** Begin TASK DATA **

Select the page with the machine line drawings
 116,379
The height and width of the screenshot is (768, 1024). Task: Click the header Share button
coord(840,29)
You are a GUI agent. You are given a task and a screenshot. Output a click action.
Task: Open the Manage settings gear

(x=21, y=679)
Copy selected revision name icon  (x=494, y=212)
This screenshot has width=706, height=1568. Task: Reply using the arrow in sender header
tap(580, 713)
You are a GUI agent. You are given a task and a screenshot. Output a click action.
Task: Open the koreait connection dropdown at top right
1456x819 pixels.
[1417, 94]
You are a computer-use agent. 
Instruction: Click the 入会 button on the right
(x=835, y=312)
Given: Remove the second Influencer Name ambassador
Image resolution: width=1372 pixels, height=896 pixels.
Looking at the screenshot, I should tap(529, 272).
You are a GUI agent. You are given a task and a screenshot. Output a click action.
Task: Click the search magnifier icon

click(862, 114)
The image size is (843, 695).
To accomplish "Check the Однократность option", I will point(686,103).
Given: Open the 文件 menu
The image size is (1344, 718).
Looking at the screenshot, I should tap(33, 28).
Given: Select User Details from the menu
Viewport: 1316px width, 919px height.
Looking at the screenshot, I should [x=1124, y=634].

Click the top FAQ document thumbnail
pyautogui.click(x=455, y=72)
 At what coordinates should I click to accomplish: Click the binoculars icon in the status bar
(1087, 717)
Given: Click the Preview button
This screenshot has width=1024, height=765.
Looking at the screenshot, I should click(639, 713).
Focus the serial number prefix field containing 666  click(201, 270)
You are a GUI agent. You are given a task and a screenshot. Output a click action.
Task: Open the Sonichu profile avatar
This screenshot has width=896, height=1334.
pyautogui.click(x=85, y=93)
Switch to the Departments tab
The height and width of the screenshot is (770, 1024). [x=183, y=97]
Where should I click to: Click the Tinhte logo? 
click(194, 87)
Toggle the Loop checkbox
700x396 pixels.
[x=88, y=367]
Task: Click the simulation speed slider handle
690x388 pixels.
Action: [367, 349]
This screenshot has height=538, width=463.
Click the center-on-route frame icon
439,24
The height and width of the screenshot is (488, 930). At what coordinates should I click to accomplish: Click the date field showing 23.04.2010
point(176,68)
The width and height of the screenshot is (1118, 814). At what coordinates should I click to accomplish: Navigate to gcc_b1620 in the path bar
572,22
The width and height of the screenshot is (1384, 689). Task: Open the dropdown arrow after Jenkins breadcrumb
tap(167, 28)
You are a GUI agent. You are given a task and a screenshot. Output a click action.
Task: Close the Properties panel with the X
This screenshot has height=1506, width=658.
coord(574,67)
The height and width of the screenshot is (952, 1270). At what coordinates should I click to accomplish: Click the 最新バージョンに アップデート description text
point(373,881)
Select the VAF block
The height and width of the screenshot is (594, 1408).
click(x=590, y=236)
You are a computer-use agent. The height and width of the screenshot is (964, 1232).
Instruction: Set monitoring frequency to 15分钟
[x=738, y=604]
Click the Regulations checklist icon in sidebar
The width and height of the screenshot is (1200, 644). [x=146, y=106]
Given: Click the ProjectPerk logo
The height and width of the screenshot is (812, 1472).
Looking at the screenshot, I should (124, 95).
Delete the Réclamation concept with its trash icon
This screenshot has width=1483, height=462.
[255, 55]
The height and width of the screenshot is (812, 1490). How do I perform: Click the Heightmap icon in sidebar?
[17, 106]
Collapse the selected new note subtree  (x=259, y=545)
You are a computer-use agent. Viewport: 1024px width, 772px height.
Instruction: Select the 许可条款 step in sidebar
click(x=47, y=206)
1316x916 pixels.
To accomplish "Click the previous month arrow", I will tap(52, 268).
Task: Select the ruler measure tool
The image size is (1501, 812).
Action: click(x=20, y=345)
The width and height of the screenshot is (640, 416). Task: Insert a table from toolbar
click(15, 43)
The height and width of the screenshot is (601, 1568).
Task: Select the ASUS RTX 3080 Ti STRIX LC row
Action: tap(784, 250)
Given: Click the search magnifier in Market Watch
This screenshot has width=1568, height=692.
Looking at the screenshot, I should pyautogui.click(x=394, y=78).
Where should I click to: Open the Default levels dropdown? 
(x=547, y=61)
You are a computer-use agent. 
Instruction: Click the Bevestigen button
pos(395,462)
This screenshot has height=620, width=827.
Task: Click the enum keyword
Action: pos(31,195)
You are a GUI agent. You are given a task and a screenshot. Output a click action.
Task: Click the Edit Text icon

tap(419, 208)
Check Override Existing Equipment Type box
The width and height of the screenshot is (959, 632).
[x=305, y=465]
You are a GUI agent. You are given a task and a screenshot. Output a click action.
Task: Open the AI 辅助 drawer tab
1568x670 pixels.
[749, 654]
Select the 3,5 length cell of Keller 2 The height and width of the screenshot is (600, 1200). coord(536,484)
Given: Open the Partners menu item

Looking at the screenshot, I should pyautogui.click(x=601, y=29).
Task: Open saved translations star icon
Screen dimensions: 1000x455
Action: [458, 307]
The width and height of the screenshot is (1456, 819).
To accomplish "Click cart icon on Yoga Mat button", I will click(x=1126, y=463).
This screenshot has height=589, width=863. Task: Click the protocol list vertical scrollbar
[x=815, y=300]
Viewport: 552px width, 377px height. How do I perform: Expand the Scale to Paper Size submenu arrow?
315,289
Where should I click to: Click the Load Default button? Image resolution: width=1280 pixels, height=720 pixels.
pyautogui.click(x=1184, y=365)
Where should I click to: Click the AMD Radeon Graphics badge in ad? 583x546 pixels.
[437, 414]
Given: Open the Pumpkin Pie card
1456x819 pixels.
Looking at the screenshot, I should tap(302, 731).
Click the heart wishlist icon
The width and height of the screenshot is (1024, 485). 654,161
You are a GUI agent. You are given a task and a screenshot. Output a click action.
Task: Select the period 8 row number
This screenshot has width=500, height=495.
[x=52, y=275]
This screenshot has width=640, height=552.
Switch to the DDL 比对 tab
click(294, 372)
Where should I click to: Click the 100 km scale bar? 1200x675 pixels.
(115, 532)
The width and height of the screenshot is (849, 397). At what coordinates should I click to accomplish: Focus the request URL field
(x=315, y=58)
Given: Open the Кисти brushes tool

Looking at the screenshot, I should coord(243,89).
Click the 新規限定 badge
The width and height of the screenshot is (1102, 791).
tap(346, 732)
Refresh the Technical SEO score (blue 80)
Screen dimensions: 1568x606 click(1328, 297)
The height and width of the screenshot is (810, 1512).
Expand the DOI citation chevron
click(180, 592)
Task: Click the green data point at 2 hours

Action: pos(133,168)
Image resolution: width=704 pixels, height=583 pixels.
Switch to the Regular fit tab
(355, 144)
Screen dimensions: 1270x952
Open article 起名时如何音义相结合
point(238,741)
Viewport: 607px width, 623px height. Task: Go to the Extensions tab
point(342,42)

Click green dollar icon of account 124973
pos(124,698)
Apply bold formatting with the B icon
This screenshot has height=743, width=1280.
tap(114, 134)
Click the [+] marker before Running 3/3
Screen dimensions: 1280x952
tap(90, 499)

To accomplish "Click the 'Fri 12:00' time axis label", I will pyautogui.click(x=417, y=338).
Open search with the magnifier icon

** End TASK DATA **

#### [WHAT YOU NEED TO DO]
Print all of the records above again, line for line, with no changes.

#### [RESULT FOR THIS EXERCISE]
Select the page with the machine line drawings
 116,379
The height and width of the screenshot is (768, 1024). Task: Click the header Share button
coord(840,29)
You are a GUI agent. You are given a task and a screenshot. Output a click action.
Task: Open the Manage settings gear

(x=21, y=679)
Copy selected revision name icon  (x=494, y=212)
This screenshot has width=706, height=1568. Task: Reply using the arrow in sender header
tap(580, 713)
You are a GUI agent. You are given a task and a screenshot. Output a click action.
Task: Open the koreait connection dropdown at top right
1456x819 pixels.
[1417, 94]
You are a computer-use agent. 
Instruction: Click the 入会 button on the right
(x=835, y=312)
Given: Remove the second Influencer Name ambassador
Image resolution: width=1372 pixels, height=896 pixels.
Looking at the screenshot, I should tap(529, 272).
You are a GUI agent. You are given a task and a screenshot. Output a click action.
Task: Click the search magnifier icon

click(862, 114)
The image size is (843, 695).
To accomplish "Check the Однократность option", I will point(686,103).
Given: Open the 文件 menu
The image size is (1344, 718).
Looking at the screenshot, I should tap(33, 28).
Given: Select User Details from the menu
Viewport: 1316px width, 919px height.
Looking at the screenshot, I should [x=1124, y=634].

Click the top FAQ document thumbnail
pyautogui.click(x=455, y=72)
 At what coordinates should I click to accomplish: Click the binoculars icon in the status bar
(1087, 717)
Given: Click the Preview button
This screenshot has width=1024, height=765.
Looking at the screenshot, I should click(639, 713).
Focus the serial number prefix field containing 666  click(201, 270)
You are a GUI agent. You are given a task and a screenshot. Output a click action.
Task: Open the Sonichu profile avatar
This screenshot has width=896, height=1334.
pyautogui.click(x=85, y=93)
Switch to the Departments tab
The height and width of the screenshot is (770, 1024). [x=183, y=97]
Where should I click to: Click the Tinhte logo? 
click(194, 87)
Toggle the Loop checkbox
700x396 pixels.
[x=88, y=367]
Task: Click the simulation speed slider handle
690x388 pixels.
Action: [367, 349]
This screenshot has height=538, width=463.
Click the center-on-route frame icon
439,24
The height and width of the screenshot is (488, 930). At what coordinates should I click to accomplish: Click the date field showing 23.04.2010
point(176,68)
The width and height of the screenshot is (1118, 814). At what coordinates should I click to accomplish: Navigate to gcc_b1620 in the path bar
572,22
The width and height of the screenshot is (1384, 689). Task: Open the dropdown arrow after Jenkins breadcrumb
tap(167, 28)
You are a GUI agent. You are given a task and a screenshot. Output a click action.
Task: Close the Properties panel with the X
This screenshot has height=1506, width=658.
coord(574,67)
The height and width of the screenshot is (952, 1270). At what coordinates should I click to accomplish: Click the 最新バージョンに アップデート description text
point(373,881)
Select the VAF block
The height and width of the screenshot is (594, 1408).
click(x=590, y=236)
You are a computer-use agent. The height and width of the screenshot is (964, 1232).
Instruction: Set monitoring frequency to 15分钟
[x=738, y=604]
Click the Regulations checklist icon in sidebar
The width and height of the screenshot is (1200, 644). [x=146, y=106]
Given: Click the ProjectPerk logo
The height and width of the screenshot is (812, 1472).
Looking at the screenshot, I should (124, 95).
Delete the Réclamation concept with its trash icon
This screenshot has width=1483, height=462.
[255, 55]
The height and width of the screenshot is (812, 1490). How do I perform: Click the Heightmap icon in sidebar?
[17, 106]
Collapse the selected new note subtree  (x=259, y=545)
You are a computer-use agent. Viewport: 1024px width, 772px height.
Instruction: Select the 许可条款 step in sidebar
click(x=47, y=206)
1316x916 pixels.
To accomplish "Click the previous month arrow", I will tap(52, 268).
Task: Select the ruler measure tool
The image size is (1501, 812).
Action: click(x=20, y=345)
The width and height of the screenshot is (640, 416). Task: Insert a table from toolbar
click(15, 43)
The height and width of the screenshot is (601, 1568).
Task: Select the ASUS RTX 3080 Ti STRIX LC row
Action: tap(784, 250)
Given: Click the search magnifier in Market Watch
This screenshot has width=1568, height=692.
Looking at the screenshot, I should pyautogui.click(x=394, y=78).
Where should I click to: Open the Default levels dropdown? 
(x=547, y=61)
You are a computer-use agent. 
Instruction: Click the Bevestigen button
pos(395,462)
This screenshot has height=620, width=827.
Task: Click the enum keyword
Action: pos(31,195)
You are a GUI agent. You are given a task and a screenshot. Output a click action.
Task: Click the Edit Text icon

tap(419, 208)
Check Override Existing Equipment Type box
The width and height of the screenshot is (959, 632).
[x=305, y=465]
You are a GUI agent. You are given a task and a screenshot. Output a click action.
Task: Open the AI 辅助 drawer tab
1568x670 pixels.
[749, 654]
Select the 3,5 length cell of Keller 2 The height and width of the screenshot is (600, 1200). coord(536,484)
Given: Open the Partners menu item

Looking at the screenshot, I should pyautogui.click(x=601, y=29).
Task: Open saved translations star icon
Screen dimensions: 1000x455
Action: [458, 307]
The width and height of the screenshot is (1456, 819).
To accomplish "Click cart icon on Yoga Mat button", I will click(x=1126, y=463).
This screenshot has height=589, width=863. Task: Click the protocol list vertical scrollbar
[x=815, y=300]
Viewport: 552px width, 377px height. How do I perform: Expand the Scale to Paper Size submenu arrow?
315,289
Where should I click to: Click the Load Default button? Image resolution: width=1280 pixels, height=720 pixels.
pyautogui.click(x=1184, y=365)
Where should I click to: Click the AMD Radeon Graphics badge in ad? 583x546 pixels.
[437, 414]
Given: Open the Pumpkin Pie card
1456x819 pixels.
Looking at the screenshot, I should tap(302, 731).
Click the heart wishlist icon
The width and height of the screenshot is (1024, 485). 654,161
You are a GUI agent. You are given a task and a screenshot. Output a click action.
Task: Select the period 8 row number
This screenshot has width=500, height=495.
[x=52, y=275]
This screenshot has width=640, height=552.
Switch to the DDL 比对 tab
click(294, 372)
Where should I click to: Click the 100 km scale bar? 1200x675 pixels.
(115, 532)
The width and height of the screenshot is (849, 397). At what coordinates should I click to accomplish: Focus the request URL field
(x=315, y=58)
Given: Open the Кисти brushes tool

Looking at the screenshot, I should coord(243,89).
Click the 新規限定 badge
The width and height of the screenshot is (1102, 791).
tap(346, 732)
Refresh the Technical SEO score (blue 80)
Screen dimensions: 1568x606 click(1328, 297)
The height and width of the screenshot is (810, 1512).
Expand the DOI citation chevron
click(180, 592)
Task: Click the green data point at 2 hours

Action: pos(133,168)
Image resolution: width=704 pixels, height=583 pixels.
Switch to the Regular fit tab
(355, 144)
Screen dimensions: 1270x952
Open article 起名时如何音义相结合
point(238,741)
Viewport: 607px width, 623px height. Task: Go to the Extensions tab
point(342,42)

Click green dollar icon of account 124973
pos(124,698)
Apply bold formatting with the B icon
This screenshot has height=743, width=1280.
tap(114, 134)
Click the [+] marker before Running 3/3
Screen dimensions: 1280x952
tap(90, 499)

To accomplish "Click the 'Fri 12:00' time axis label", I will pyautogui.click(x=417, y=338).
Open search with the magnifier icon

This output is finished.